Start of Dataset records
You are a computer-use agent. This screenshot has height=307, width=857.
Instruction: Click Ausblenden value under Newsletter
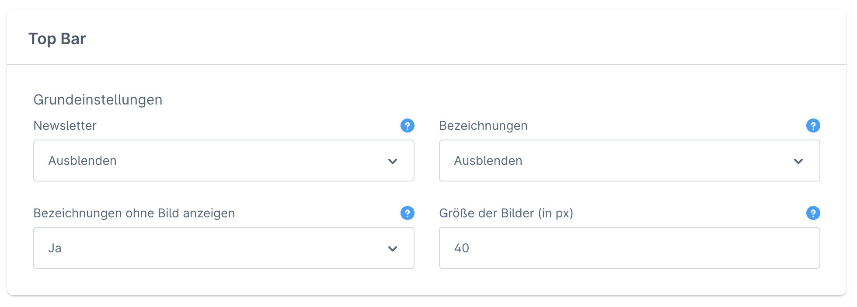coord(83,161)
End of Dataset records
Start of Dataset records
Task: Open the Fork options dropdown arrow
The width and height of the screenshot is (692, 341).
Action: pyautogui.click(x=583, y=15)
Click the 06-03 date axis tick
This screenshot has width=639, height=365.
End of Dataset records
* Work to be completed
Go through the material above, and wherever a line holds the word "This", copy it.

* Reply
You are a computer-use agent. This screenshot has height=307, width=857.
This screenshot has width=639, height=365.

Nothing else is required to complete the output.